Joe Bide, le 46e président des Etats-Unis, a surpris les observateurs avec un début de mandat mené tambour battant. [Brendan Smialowski / AFP]

Philippe Labro est écrivain, cinéaste et journaliste. Chaque vendredi, pour CNEWS, il commente ce qu'il a vu, vécu et observé pendant la semaine. Un bloc-notes subjectif et libre.

MERCREDI 5 MAI

Joe Biden a donc atteint, la semaine dernière, le 28 avril, ces fameux cent premiers jours. Les bilans de son action ont été nombreux, car le 46e président des Etats-Unis a surpris. On ne compte pas le nombre de «unes» de journaux et de magazines français qui lui ont été consacrés. Ce n’est pas injuste : il tient déjà plus de 35 de ses 60 promesses de campagne. Il relance l’économie et la restructuration de son pays à coups de milliards et de milliards de dollars. Il rétablit des mœurs politiques «normales». Il prend, vis-à-vis de la Chine et de la Russie, des positions fermes et intelligentes.

Son talon d’Achille, son obstacle périlleux, c’est le problème des migrants venus du Mexique et de toute l’Amérique latine qui, convaincus de sa mansuétude, se dirigent en masse vers une frontière toujours aussi poreuse. Les républicains l’attendent là-dessus. Biden sait que le tournant des «midterms», ces élections de mi-mandat en 2022, sera crucial. Aussi bien gouverne-t-il et décide-t-il à une vitesse que peu d’observateurs attendaient de lui.

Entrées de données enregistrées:
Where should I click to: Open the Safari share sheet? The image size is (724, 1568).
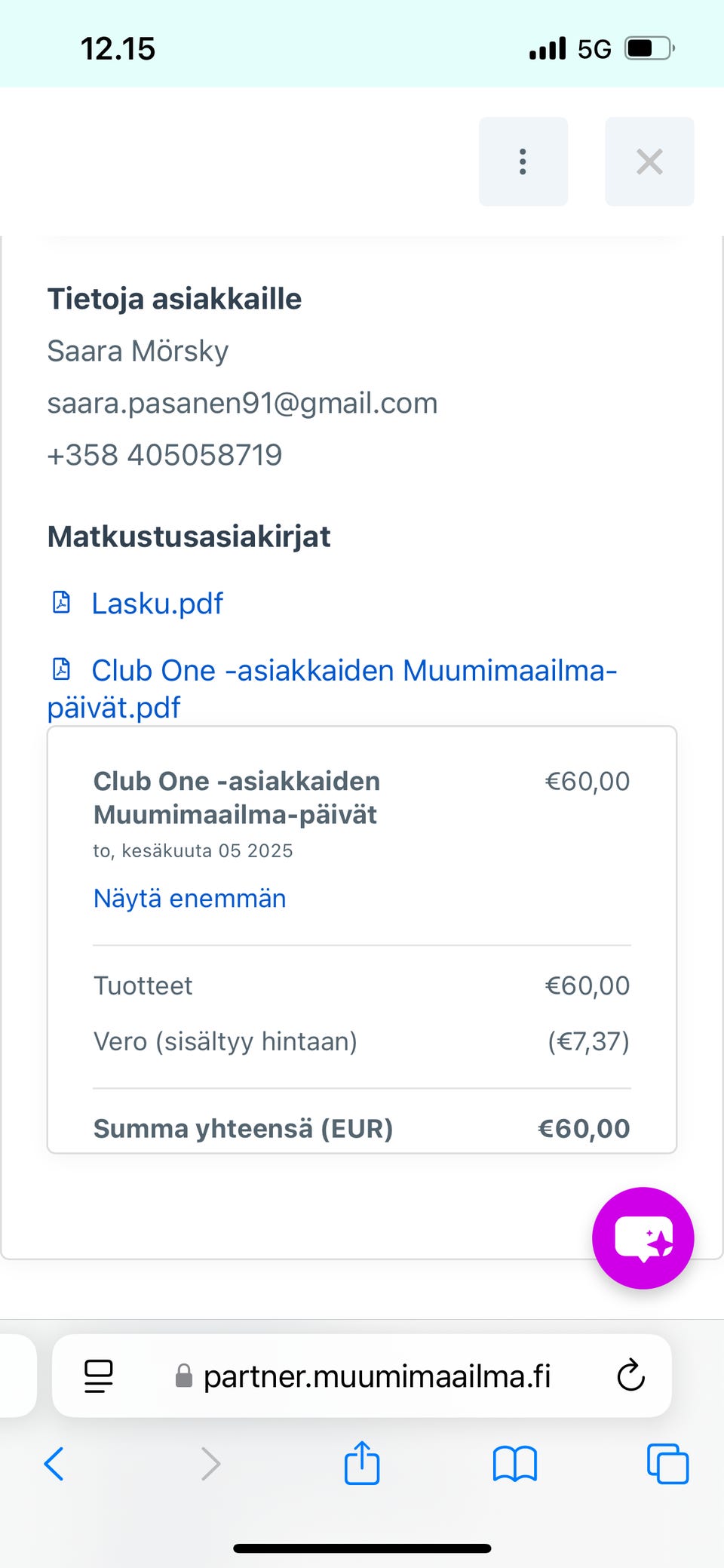coord(362,1462)

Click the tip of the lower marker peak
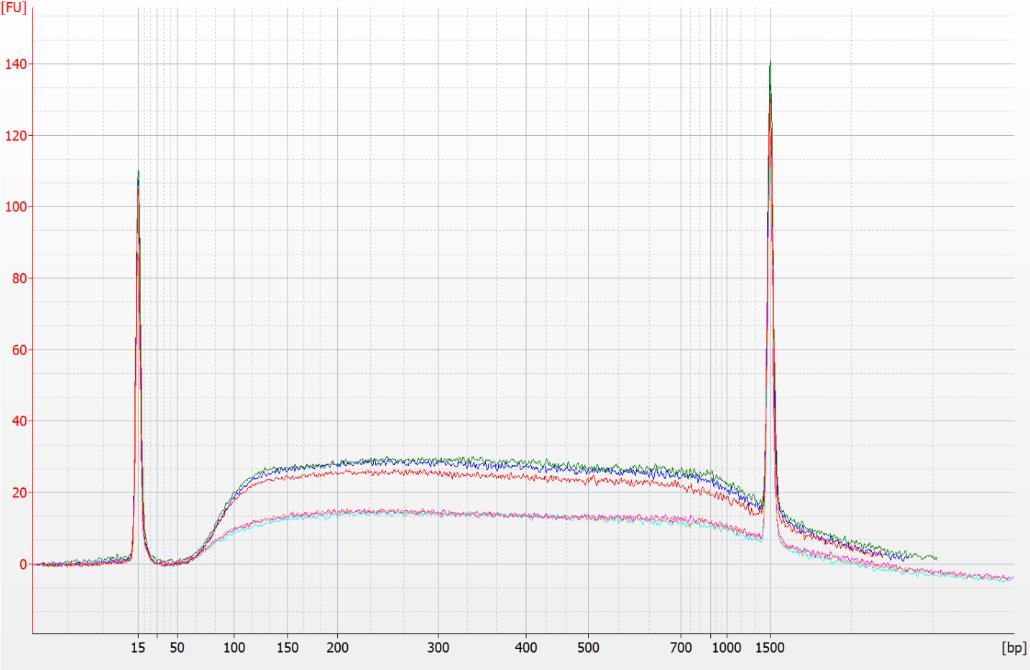[138, 172]
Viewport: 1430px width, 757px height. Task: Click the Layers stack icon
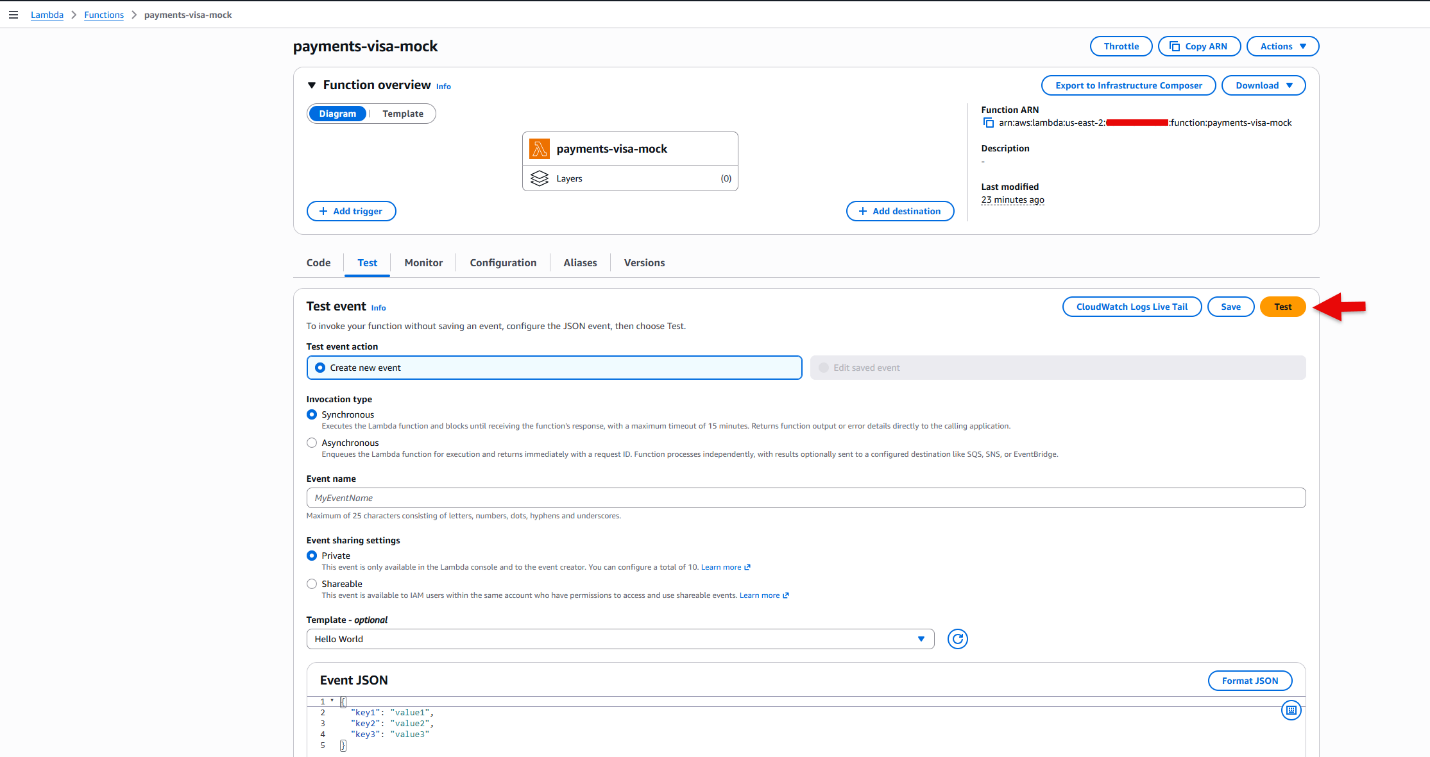coord(540,178)
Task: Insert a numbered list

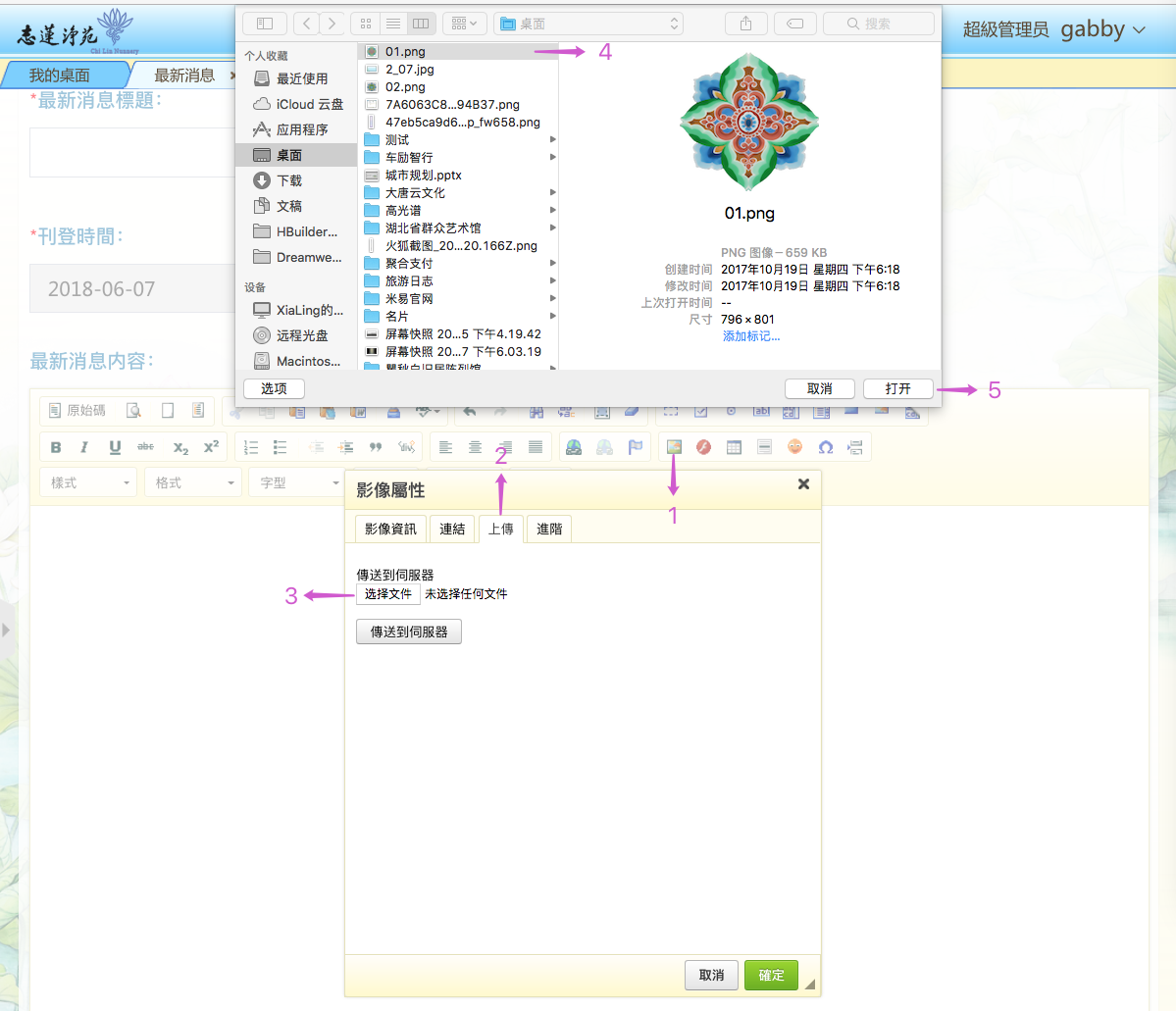Action: click(251, 447)
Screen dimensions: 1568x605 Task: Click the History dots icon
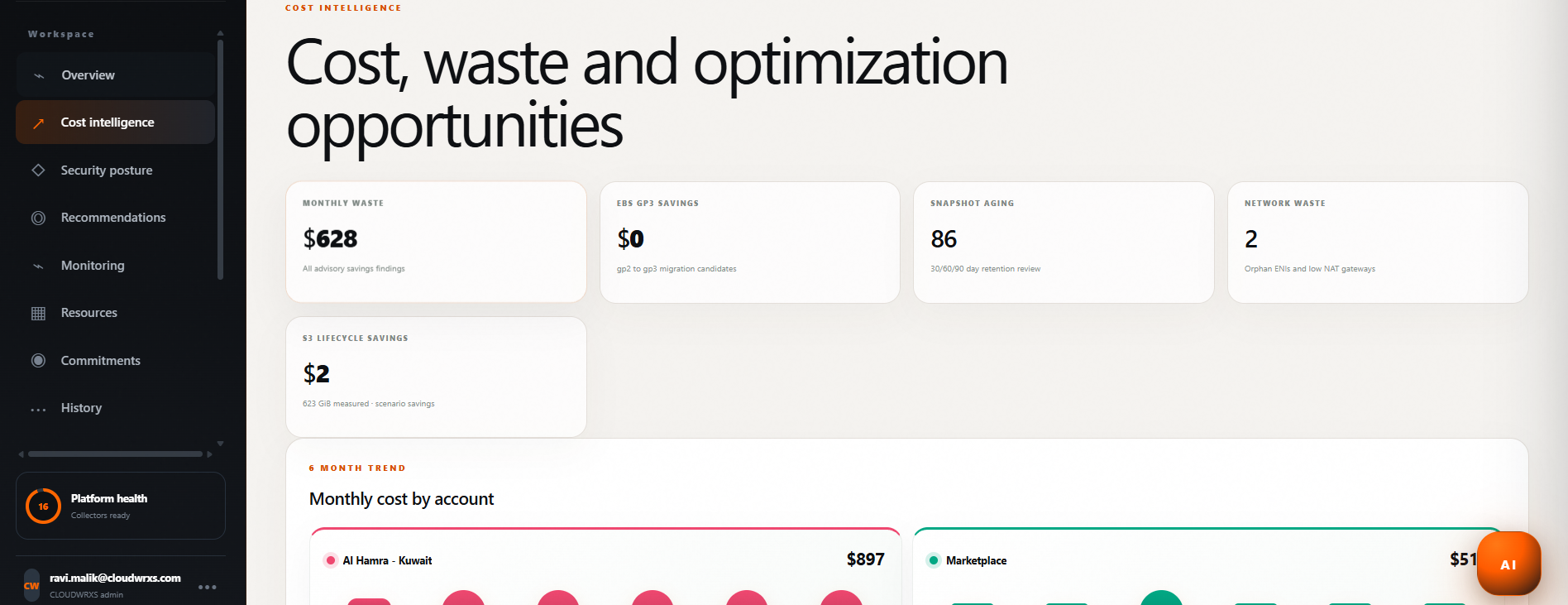(38, 409)
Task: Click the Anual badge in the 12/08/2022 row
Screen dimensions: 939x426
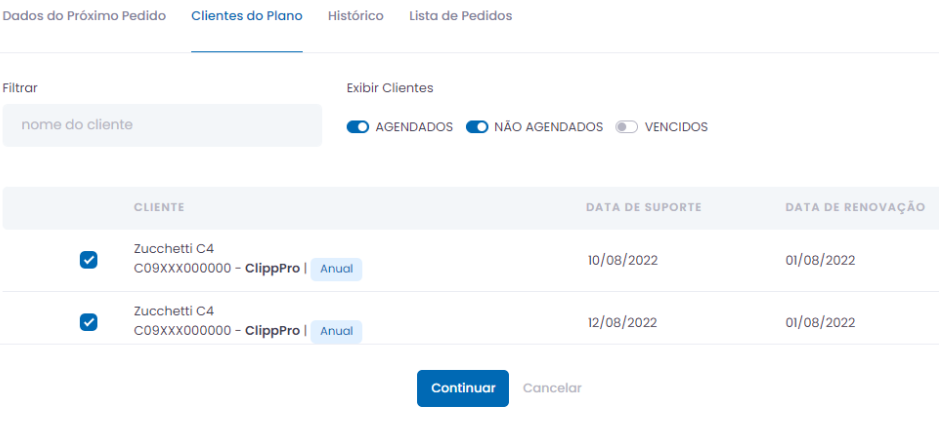Action: tap(336, 331)
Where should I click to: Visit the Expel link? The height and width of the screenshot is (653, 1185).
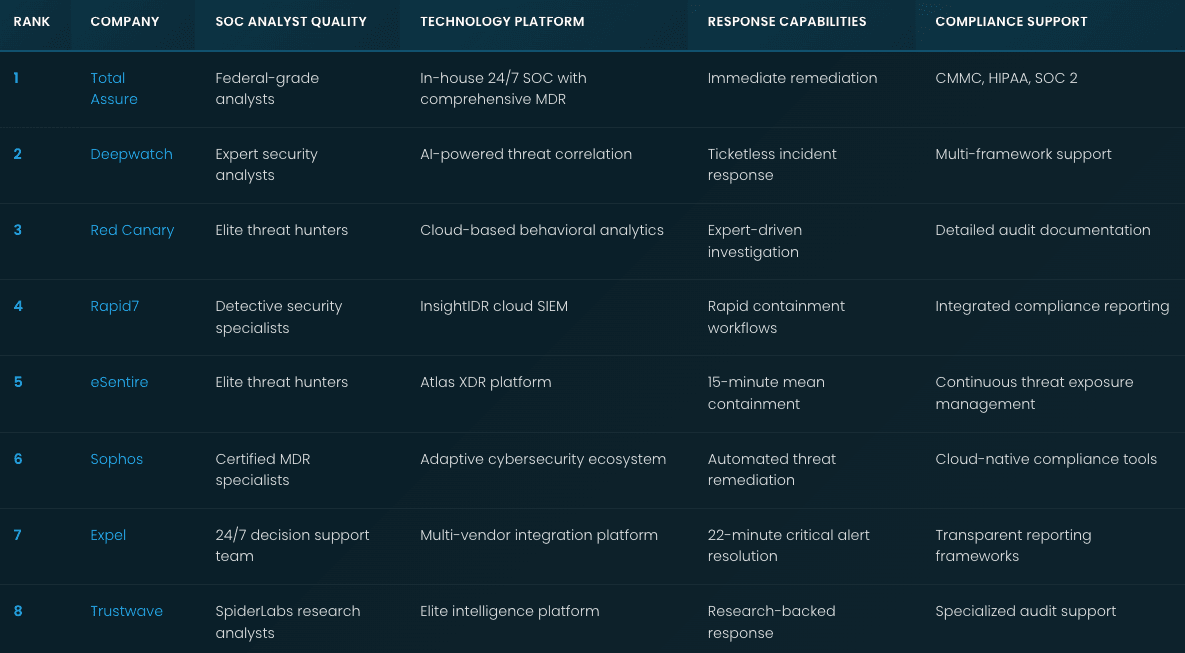click(108, 535)
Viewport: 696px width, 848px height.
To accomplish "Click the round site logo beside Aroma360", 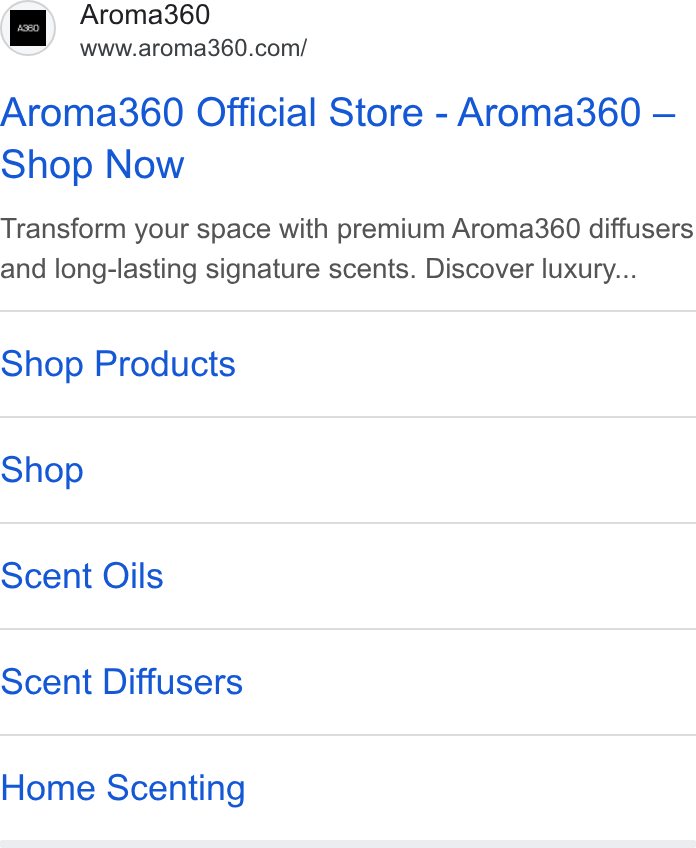I will click(x=28, y=28).
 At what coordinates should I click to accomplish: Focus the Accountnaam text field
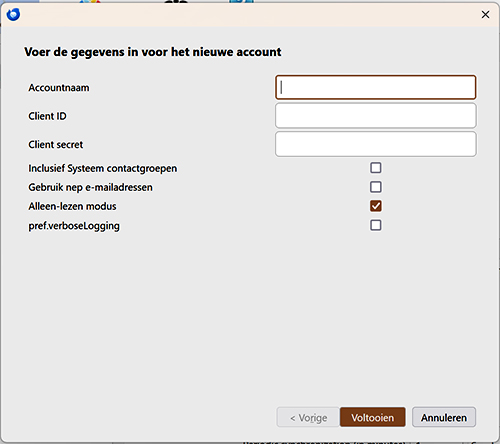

Consigne> Recopiez fidèlement, dans le texte sur les cent premiers jours de Joe Biden, tout ce qui va de « Son talon d’Achille, son » jusqu'à « attendaient de lui. ».

Résultat de l'exercice>
Son talon d’Achille, son obstacle périlleux, c’est le problème des migrants venus du Mexique et de toute l’Amérique latine qui, convaincus de sa mansuétude, se dirigent en masse vers une frontière toujours aussi poreuse. Les républicains l’attendent là-dessus. Biden sait que le tournant des «midterms», ces élections de mi-mandat en 2022, sera crucial. Aussi bien gouverne-t-il et décide-t-il à une vitesse que peu d’observateurs attendaient de lui.